In college and university residences in the United Kingdom, students usually have a study bedroom of their own with perhaps some shared facilities with other students. My room was numbered C37, block C in the residence, third floor, room seven. I haven’t been back in that room since I was a student, and I’m sure they don’t have a plaque that says, “Sinclair Ferguson once studied and slept here.” But the memory of that room is sacred to me because of several life-changing things that happened in that small space. Some of them are actually too private to share, but I think maybe one of them, or actually a couple of related moments are worth sharing.
As I said, I was eighteen, I was in my second year at university. I was studying philosophy and psychology. And actually, I think I was reading Martin Luther’s comment that Romans is a key to the whole Bible, when the thought struck me, “If that’s true, it means that while the whole Bible is inspired by God, there are some parts of it, some books in it, that function like a set of keys that open up all the other books.” So while I’d been reading the Bible for about ten years at that time, for the first time, it struck me, “What I need to do is to give special attention to those key books, to spend more time studying them, trying to master them, or better, let them master me and the way I think and the way I feel and act.”
And so that was what I did. In fact, one of the memories that makes me smile was that later in the academic year, I went to the local Christian bookshop with some prize money I’d got from the philosophy department and spent it not on Plato, or Aristotle, or Immanuel Kant, or even the Scottish philosopher, David Hume, but on Christian books that would help me to pursue this new idea: studying the Bible and getting hold of the key books. I remember one of the books I bought with a smile, wondering what my philosophy professors would think about it, was Professor John Murray’s commentary on Romans.

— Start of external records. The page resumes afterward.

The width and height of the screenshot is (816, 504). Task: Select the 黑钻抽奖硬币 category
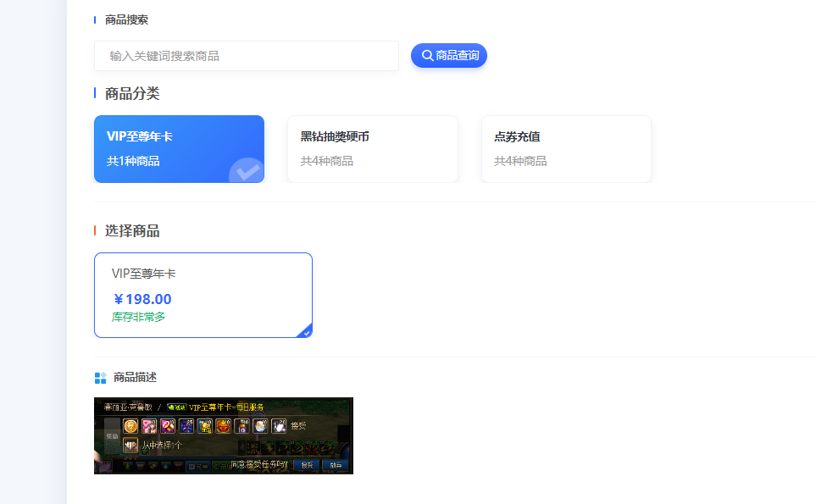pos(372,148)
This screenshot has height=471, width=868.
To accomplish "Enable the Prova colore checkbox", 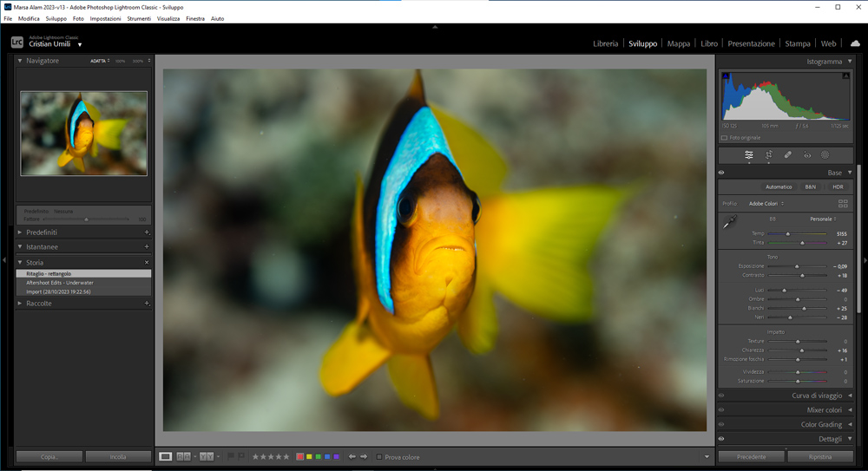I will point(378,456).

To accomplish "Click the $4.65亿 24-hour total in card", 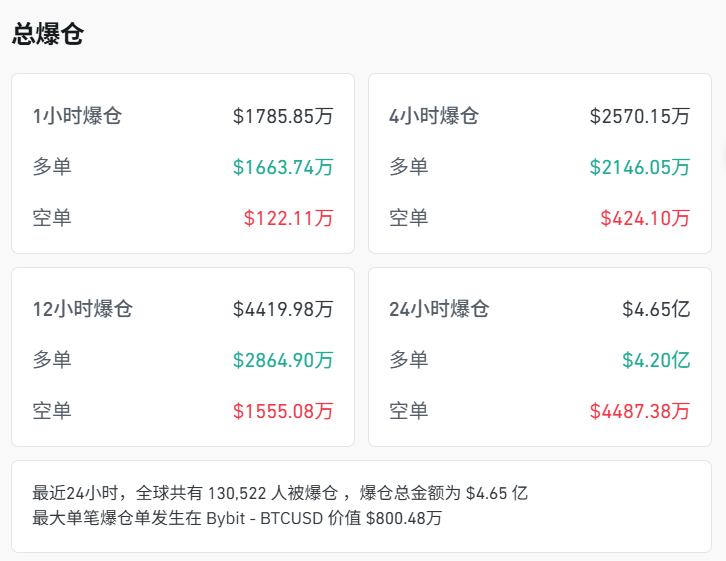I will tap(656, 309).
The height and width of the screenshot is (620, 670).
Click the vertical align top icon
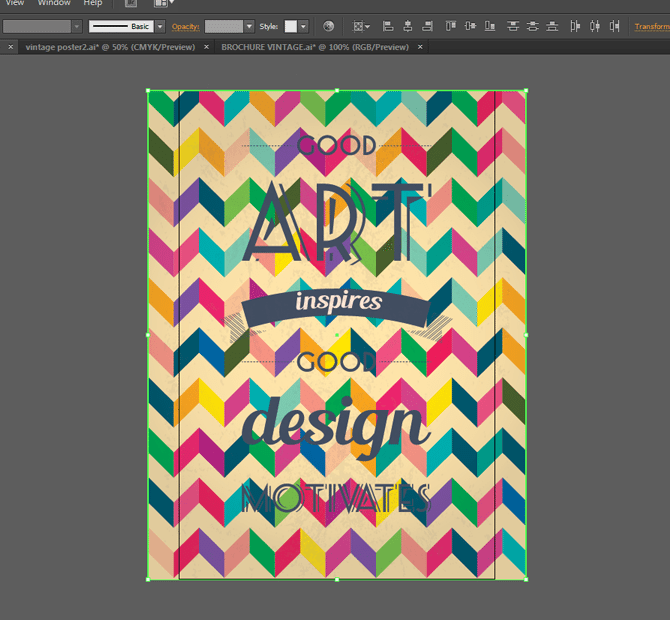click(451, 26)
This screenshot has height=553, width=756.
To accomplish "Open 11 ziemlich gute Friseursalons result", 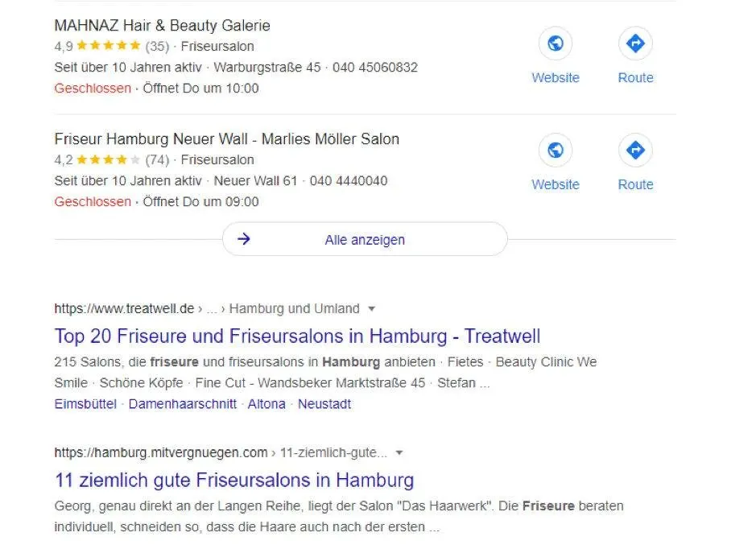I will (x=234, y=481).
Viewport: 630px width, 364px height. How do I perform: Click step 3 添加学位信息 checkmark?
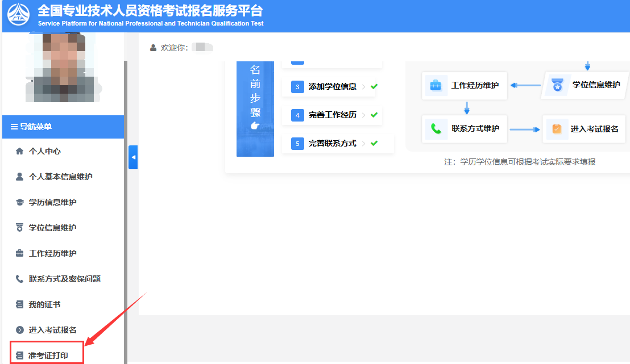374,86
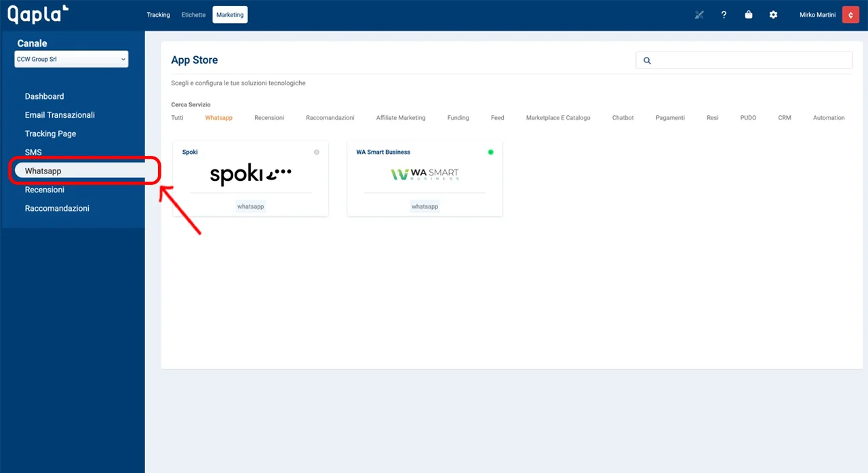Filter services by Chatbot category
This screenshot has width=868, height=473.
coord(623,118)
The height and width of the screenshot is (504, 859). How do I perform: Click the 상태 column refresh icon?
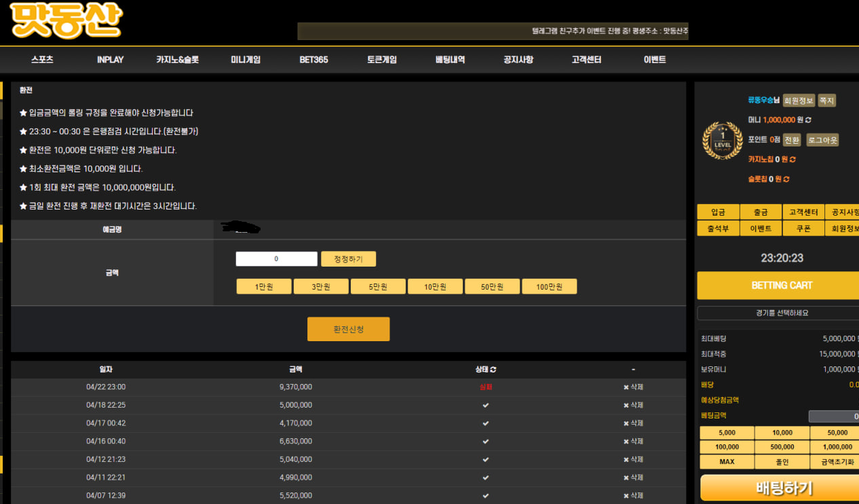click(493, 370)
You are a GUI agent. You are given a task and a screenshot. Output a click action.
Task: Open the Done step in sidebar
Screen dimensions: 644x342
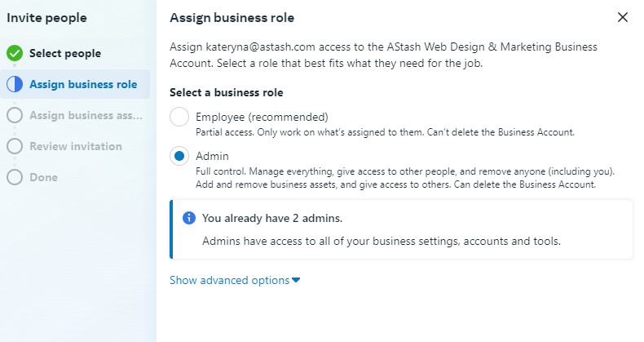(x=43, y=178)
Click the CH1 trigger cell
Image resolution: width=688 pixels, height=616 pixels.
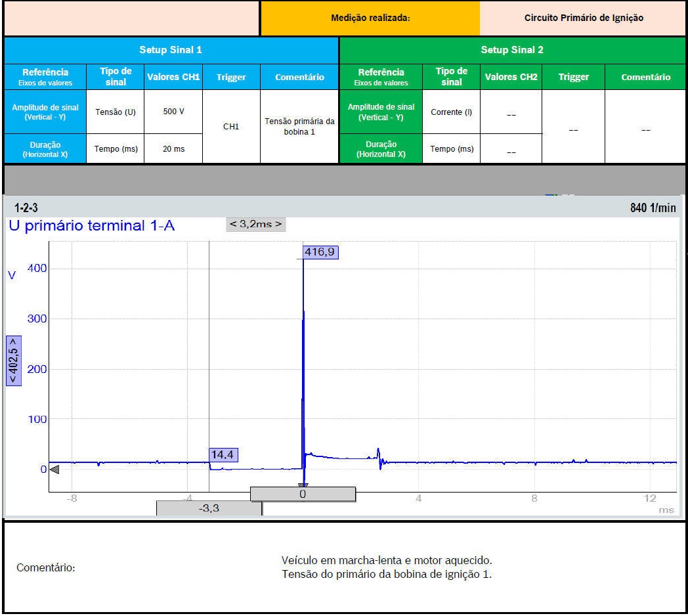click(x=231, y=127)
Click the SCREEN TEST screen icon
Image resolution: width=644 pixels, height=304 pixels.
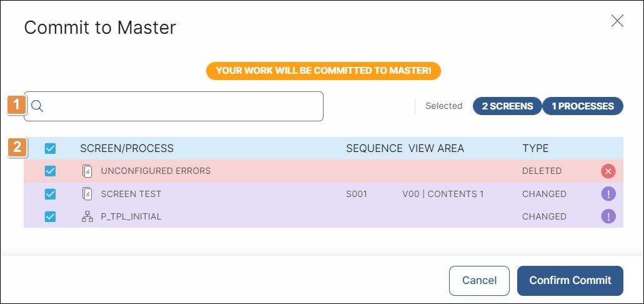(87, 194)
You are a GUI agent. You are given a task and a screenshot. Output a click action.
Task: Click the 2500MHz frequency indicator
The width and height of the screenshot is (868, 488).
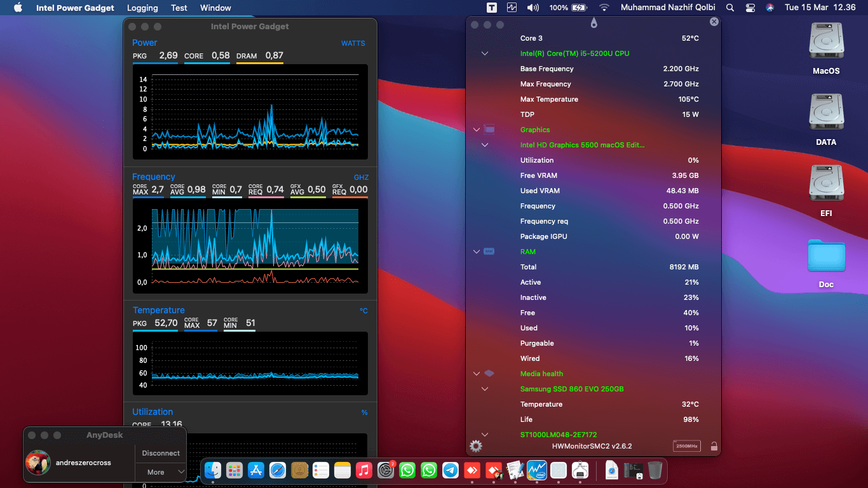[687, 446]
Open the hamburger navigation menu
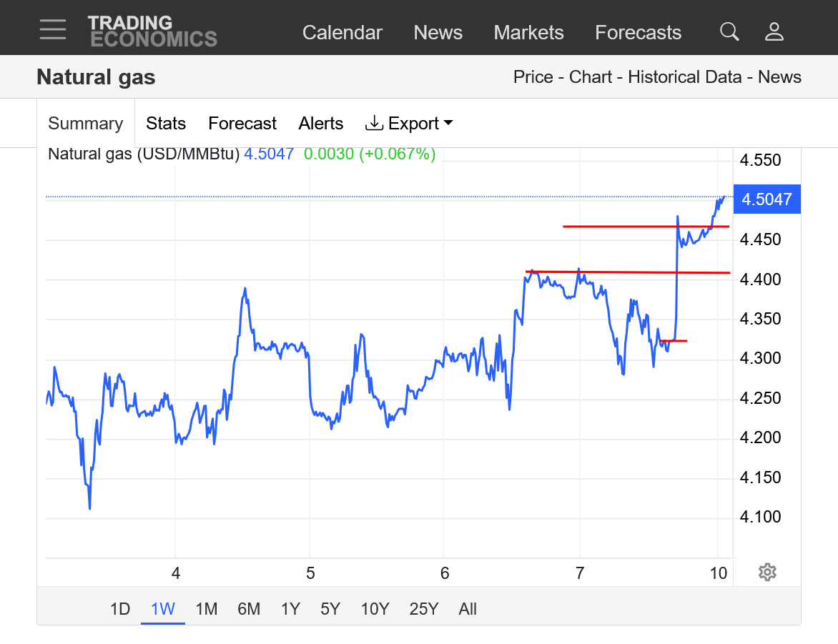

The second thought that came to me in that room was prompted by the first. I thought, “I wonder if what is true of Scripture is also true of other books, Christian books.” You understand, there was no course in a Scottish university on the great books of Western civilization. And it wasn’t those books I was thinking about; it was Christian books. And I made a decision: I would try to read some of the great Christian books. Even if I felt a little embarrassed talking with fellow students who were discussing the latest Christian paperback, I’d be prepared to say, “I’m sorry, I haven’t read that,” and I would try to read the great books that had transformed the church.
Now, do not misunderstand me. I’m not saying, “Don’t read the latest Christian paperbacks.” Actually, I’ve written some of them myself, so my publishers wouldn’t bless me for saying that, would they? But I think I did learn a lesson in those teenage years: if you do read Christian books, make sure you read some of the ones that have lasted through the years and made a lasting impact on Christians for generations. And you’ll maybe not be surprised to learn that it was that same year that I not only bought John Murray on Romans, but John Calvin’s great work, the Institutes of the Christian Religion. And looking back, I really feel those purchases and reading them have repaid themselves many times over because they were books that not only instructed me, but modeled for me how to think in a biblical way.
So, that happened in room C37. I have other very personal reasons for thanking God for what happened in that room. But those thoughts about the Bible and about reading certainly proved to be life-directing. So, I wanted to share them today. And if you’re a teenager or a young student listening, then maybe those thoughts could be life-changing for you as well. I certainly hope so.